There’s a 90s vibe to The Rig, which offers nostalgia to anybody who misses TV before the days of prestige drama. Playing out like a Doctor Who episode without the TARDIS, it’s also filled with familiar screen faces from Iain Glen, Mark Bonnar, Owen Teale and Mark Addy, to Line of Duty’s Martin Compston and Rochenda Sandall, and Schitt’s Creek’s Emily Hampshire. Already renewed for a second season, expect this sci-fi mystery with a message to return in 2024. LM

Reacher

Reacher is part mystery, part romance, and part Alan Ritchson beating the crap out of a bunch of dudes – what more could you ask for in a TV show? Ritchson plays the titular Jack Reacher, a former military policeman who spends his days roaming the country and doing his best to enjoy life and keep a low profile.
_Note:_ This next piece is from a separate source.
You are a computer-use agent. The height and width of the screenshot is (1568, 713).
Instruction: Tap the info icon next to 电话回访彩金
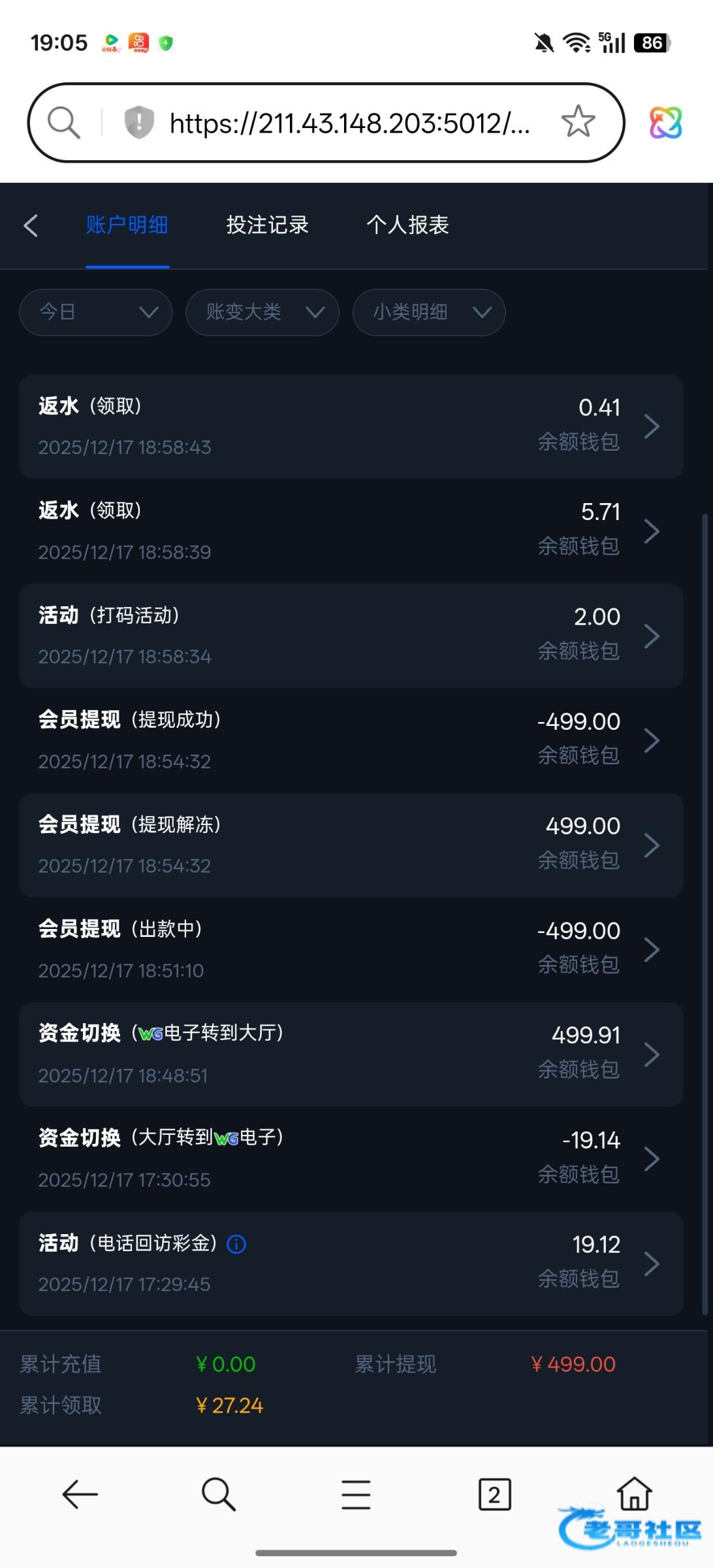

That is, until he’s arrested for murder in the small town of Margrave, Georgia. Framed for a crime he didn’t commit, Reacher is forced to use both his brain and his fists to uncover the truth and clear his name. With the help of Detective Oscar Finlay (Malcolm Goodwin) and Officer Roscoe Conklin (Willa Fitzgerald), he discovers a criminal conspiracy that runs deep within Margrave and its police department that is far greater than just one murder.

Mr. Robot

Created by: Sam Esmail
Stars: Rami Malek, Christian Slater, Portia Doubleday, Carly Chaikin
Original Network: USA

Mr. Robot’s Elliot Alderson (Emmy winner Rami Malek) remains one of the most seductive characters on television. To set an hour-long drama more or less inside its own protagonist’s head is a bold gambit, and Elliot, his philosophical narration roiling beneath his placid surface, is a convincing guide through creator Sam Esmail’s tumult of hallucinations, memories, delusions, and dreams. If the draw in Season 1 was its (rarely seen on TV) anti-capitalism, Season 2 witnesses Mr. Robot emerge as a claustrophobic portrait of a young man’s psychological extremes, and that it works at all is thanks mostly to our desire to understand the cryptic, complicated, always compelling Elliot.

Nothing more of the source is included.